One of them mentioned how she had rediscovered spaghetti squash while on this diet, which inspired me to get in the kitchen. This has been one of my favorite meals in a long time. The veggie-packed sauce is super creamy and delicious, but doesn’t have a ton of fat in it. If you aren’t wanting to low-carb, this is also yummy over pasta, potatoes, bread, rice…pretty much any carb. Enjoy!
Spaghetti Squash Primavera (Serves 4)
½ tablespoon olive oil
1 small onion, chopped
2 cloves garlic, minced
1 yellow squash, sliced
1 zucchini, sliced
1 cup shredded carrots
1 cup green beans, chopped into bite size pieces
2 medium tomatoes, chopped
2 cups spinach
¾ cup low fat or fat free cottage cheese
2 ounces fat free cream cheese
1 teaspoon Italian seasoning
1 spaghetti squash (see here for cooking instructions)
½ cup grated parmesan cheese
1. Heat olive oil in a large skillet over medium high heat. Add onion; sauté for 3-5 minutes, until it begins to soften. Add garlic, cook for 1 minute more. Add squash, zucchini, carrots, and green beans. Cook for 5-7 minutes, until veggies are beginning to soften. Add tomatoes; cook for 3 minutes more. Add spinach.
2. While veggies are cooking, combine cottage cheese, cream cheese, and Italian seasoning in a food processor. Blend until smooth and creamy.
3. Add cottage cheese mixture to pan once spinach has wilted. Stir to combine well. Cook until the cheese is melted and a creamy sauce forms.
4. Scrape spaghetti squash onto plates or into bowls. Scoop veggies and sauce over each portion. Top each portion with 2 tablespoons parmesan cheese.

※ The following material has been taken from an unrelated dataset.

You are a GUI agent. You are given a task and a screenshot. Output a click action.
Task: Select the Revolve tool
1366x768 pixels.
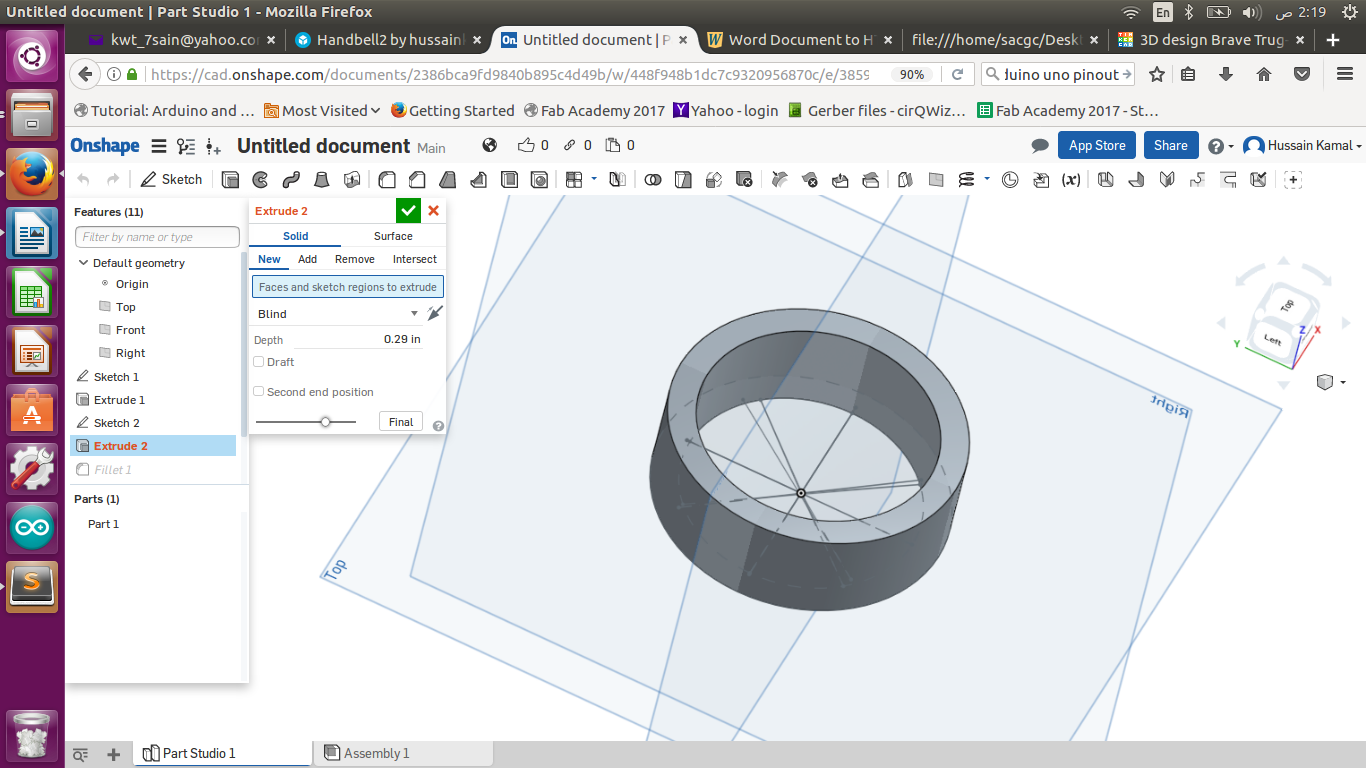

Nutritional Information (Amount per serving):
Protein: 15 g
Fat: 7 g
Saturated Fat: 3 g
Cholesterol: 14 mg
Carbohydrates: 24 g
Fiber: 5 g
Sodium: 553 mg
Recipe Notes: You could really mix up the veggies with whatever you like and have available. Chopped up asparagus would also be yummy. I wouldn’t skip on the tomatoes, though. The juice from the tomatoes helps make the sauce.